**What is required**:
Every line with "agent" in it should be copied from the data.

**Data records**:

========================================================================

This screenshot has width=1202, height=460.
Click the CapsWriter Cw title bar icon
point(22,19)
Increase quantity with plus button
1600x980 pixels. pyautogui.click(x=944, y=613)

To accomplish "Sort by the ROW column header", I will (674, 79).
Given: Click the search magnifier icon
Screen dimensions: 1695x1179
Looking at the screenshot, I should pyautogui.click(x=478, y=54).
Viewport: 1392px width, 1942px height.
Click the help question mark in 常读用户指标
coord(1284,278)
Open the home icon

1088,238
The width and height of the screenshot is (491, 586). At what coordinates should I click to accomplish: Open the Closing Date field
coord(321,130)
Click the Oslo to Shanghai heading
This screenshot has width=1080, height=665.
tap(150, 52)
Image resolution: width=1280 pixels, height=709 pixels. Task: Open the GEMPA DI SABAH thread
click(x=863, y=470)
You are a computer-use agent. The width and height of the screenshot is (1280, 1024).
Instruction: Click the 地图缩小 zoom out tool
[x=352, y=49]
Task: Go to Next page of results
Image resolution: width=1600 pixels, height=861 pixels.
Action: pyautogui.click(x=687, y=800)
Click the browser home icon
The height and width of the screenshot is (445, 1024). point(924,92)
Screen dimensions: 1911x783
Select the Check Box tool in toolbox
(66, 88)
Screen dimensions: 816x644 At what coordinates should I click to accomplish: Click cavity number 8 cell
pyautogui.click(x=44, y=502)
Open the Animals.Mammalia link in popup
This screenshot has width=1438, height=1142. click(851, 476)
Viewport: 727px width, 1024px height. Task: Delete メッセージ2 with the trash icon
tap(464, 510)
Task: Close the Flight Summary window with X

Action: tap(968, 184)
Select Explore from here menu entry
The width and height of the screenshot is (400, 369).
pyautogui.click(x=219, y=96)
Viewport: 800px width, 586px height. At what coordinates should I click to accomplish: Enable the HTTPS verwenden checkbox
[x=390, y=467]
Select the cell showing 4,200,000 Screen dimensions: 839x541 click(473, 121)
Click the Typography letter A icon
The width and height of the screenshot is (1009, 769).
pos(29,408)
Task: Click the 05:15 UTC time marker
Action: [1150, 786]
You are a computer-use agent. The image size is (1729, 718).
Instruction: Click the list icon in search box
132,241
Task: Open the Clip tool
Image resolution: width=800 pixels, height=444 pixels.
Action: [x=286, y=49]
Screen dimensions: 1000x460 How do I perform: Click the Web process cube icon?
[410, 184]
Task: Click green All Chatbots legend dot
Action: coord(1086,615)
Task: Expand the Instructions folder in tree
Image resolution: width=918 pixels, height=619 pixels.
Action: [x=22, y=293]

========================================================================

**Written response**:
You are a computer-use agent. The width and height of the screenshot is (1280, 1024).
You are a computer-use agent. The image size is (1729, 718).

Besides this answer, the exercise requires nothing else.